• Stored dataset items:
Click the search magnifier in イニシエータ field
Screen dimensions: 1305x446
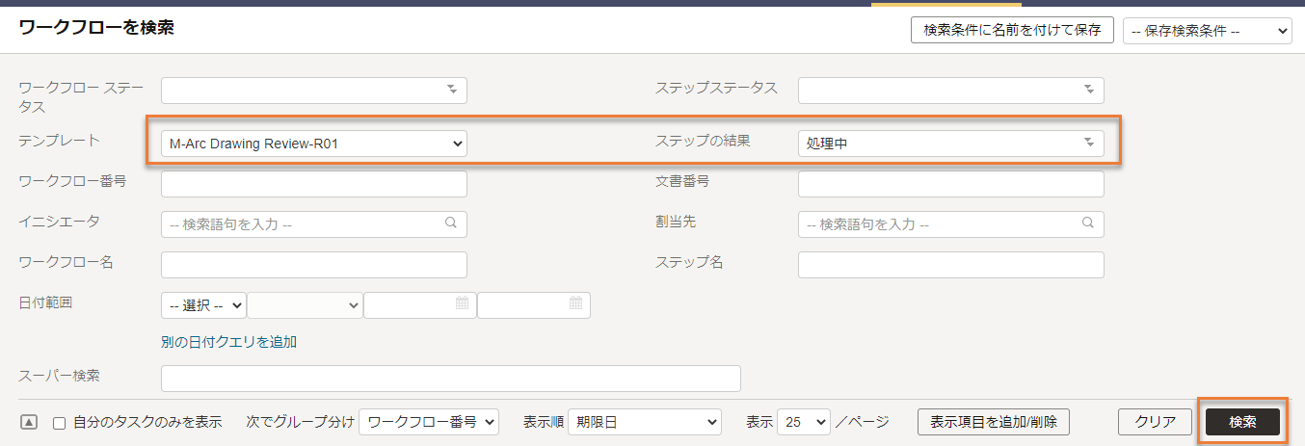pos(450,223)
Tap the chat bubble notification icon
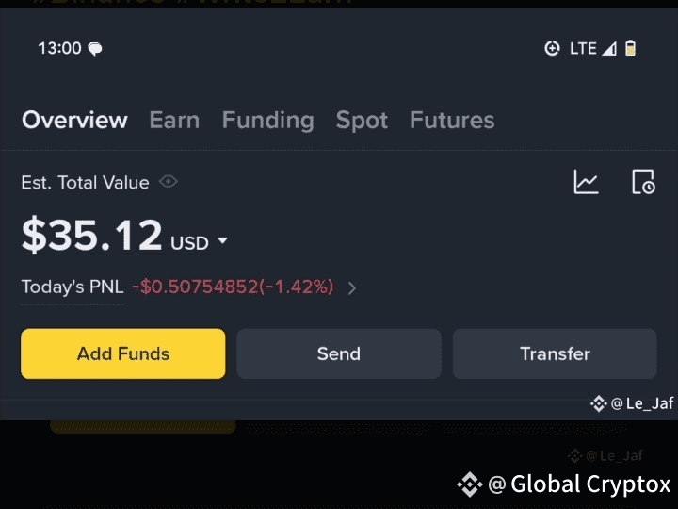The height and width of the screenshot is (509, 678). 95,48
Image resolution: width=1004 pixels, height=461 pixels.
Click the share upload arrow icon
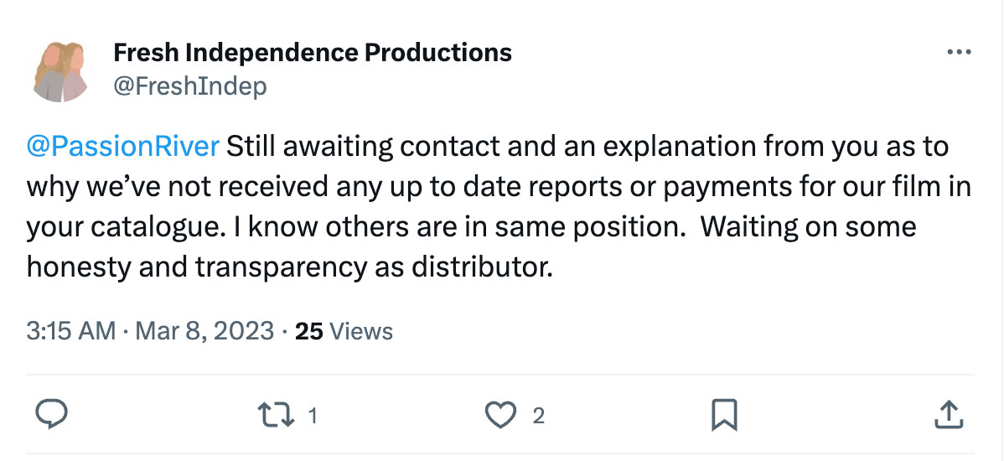[949, 415]

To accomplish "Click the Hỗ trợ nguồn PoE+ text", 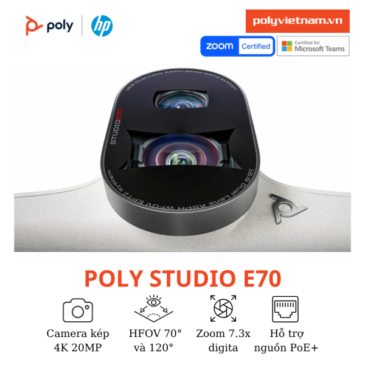I will (286, 340).
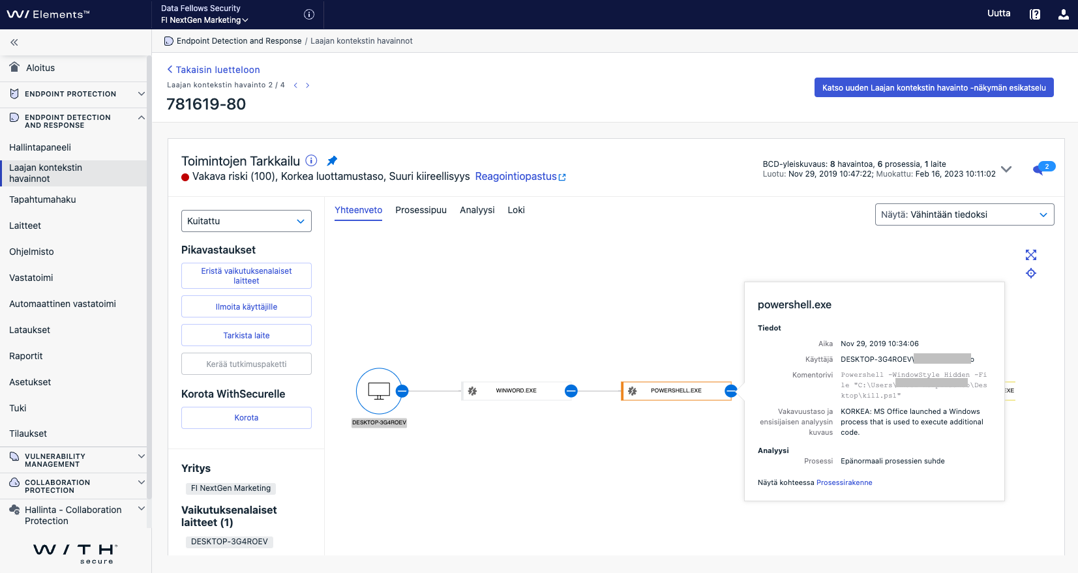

• Given problem: Return every line of the items that contains the word "icon".

• Output below:
Tap the chat bubble notification icon
Click the share upload arrow icon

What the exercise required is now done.